:: Задания ::
a. Соответствуют ли тексту об Аристотеле утверждения (i), (ii) и (iii)? На каждое ответьте «да» или «нет» и дословно приведите решающие слова текста. (i) По Аристотелю, искусство должно изображать только положительные, эмоционально приятные явления. (ii) Аристотель считал подражанием в искусстве отображение сути предмета. (iii) По Аристотелю, искусство способно замещать жизнь.
b. Перечислите все действия, которые, согласно тексту об Аристотеле, искусство не может совершать по отношению к жизни.
c. Воспроизведите без изменений отрывок текста об Аристотеле от слов «В сочинениях Аристотеля» до слов «натуралистически копировать действительность.».

:: Приведённый текст ::

--------------------------------

Для того чтобы удовлетворить художественные потребности людей, чтобы порождать удовольствие, искусство, согласно Аристотелю, не обязательно должно изображать только положительное, эмоционально приятное явление. Важно, чтобы изображаемое соответствующим образом воздействовало на зрителя. Искусство обладает способностью, воспроизводя отвратительное в жизни, доставлять эстетическое наслаждение, смешанное с отвращением и ужасом, которые вызываются характером самих воспроизводимых явлений. Художественное произведение такого рода доставляет наслаждение совершенством мастерства исполнителя, полнотой, выразительностью изображения, познавательной ценностью изображаемого предмета.
В сочинениях Аристотеля «Поэтика» и «Риторика» в тесной связи с мимезисом дается анализ проблемы истинности искусства, проблемы соотношения правды жизни и правды искусства, которая и до Аристотеля, и после него волновала и долго еще будет волновать теоретиков искусства. Поэтому не случайно то, что буржуазные эстетики, выступая против материалистической теории отражения действительности в искусстве, стремятся отстоять принципы «чистого искусства», принципы буржуазного объективизма, ополчаются против аристотелевской теории мимезиса, отождествляют ее с требованиями натуралистически копировать действительность.
Между тем, рассматривая искусства как подражательные формы художественного процесса, Аристотель выступал против натуралистического воспроизведения действительности, считал подражанием в искусстве не формальное копирование действительности, а отображение сути предмета, изображение того, что есть или могло бы произойти. Искусство, доказывал он, — воспроизведение жизни, а не сама жизнь. Оно не может конкурировать с жизнью, замещать ее, служить ее синонимом. Сущность искусства, считал Стагирит, состоит в том, что, являясь отражением жизни, оно в то же время творчески преображает жизнь, схватывает то особенное в фактах и процессах, что содержит в себе общие приметы бесконечного множества явлений природы. «Годные люди отличаются от каждого индивида, взятого из массы, тем же, чем, как говорят, красивые отличаются от некрасивых, или чем картины, написанные художником, рознятся от картин природы: в первом случае объединено то, что во втором оказывается рассеянным по различным местам; и когда объединенное воедино будет разделено на его составные части, то, может оказаться, у одного человека глаз, у другого какая-либо иная часть тела будет выглядеть прекраснее глаз и т. п., написанного на картине».

--------------------------------

:: Фрагмент данных ::
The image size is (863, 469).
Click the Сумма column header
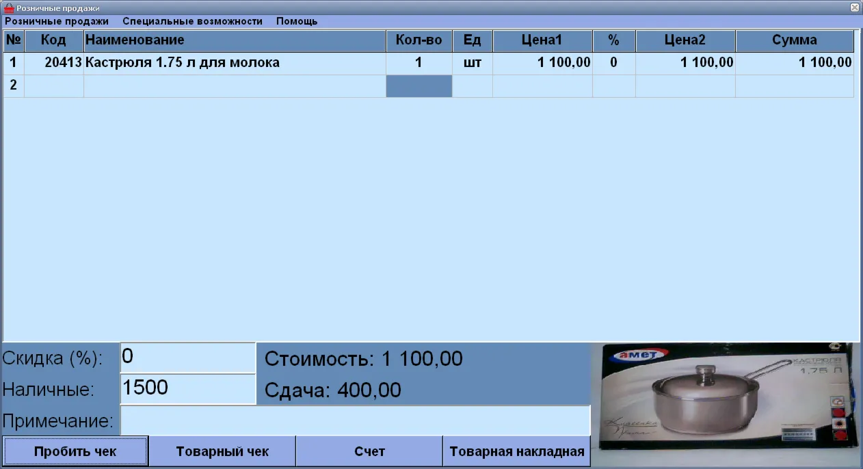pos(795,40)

--------------------------------

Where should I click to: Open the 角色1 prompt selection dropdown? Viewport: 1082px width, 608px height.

--------------------------------

:: Решения заданий ::
a.
(i) Нет: «искусство, согласно Аристотелю, не обязательно должно изображать только положительное, эмоционально приятное явление».
(ii) Да: «считал подражанием в искусстве не формальное копирование действительности, а отображение сути предмета».
(iii) Нет: «Оно не может конкурировать с жизнью, замещать ее, служить ее синонимом».

b. Конкурировать с жизнью; замещать ее; служить ее синонимом.

c.
В сочинениях Аристотеля «Поэтика» и «Риторика» в тесной связи с мимезисом дается анализ проблемы истинности искусства, проблемы соотношения правды жизни и правды искусства, которая и до Аристотеля, и после него волновала и долго еще будет волновать теоретиков искусства. Поэтому не случайно то, что буржуазные эстетики, выступая против материалистической теории отражения действительности в искусстве, стремятся отстоять принципы «чистого искусства», принципы буржуазного объективизма, ополчаются против аристотелевской теории мимезиса, отождествляют ее с требованиями натуралистически копировать действительность.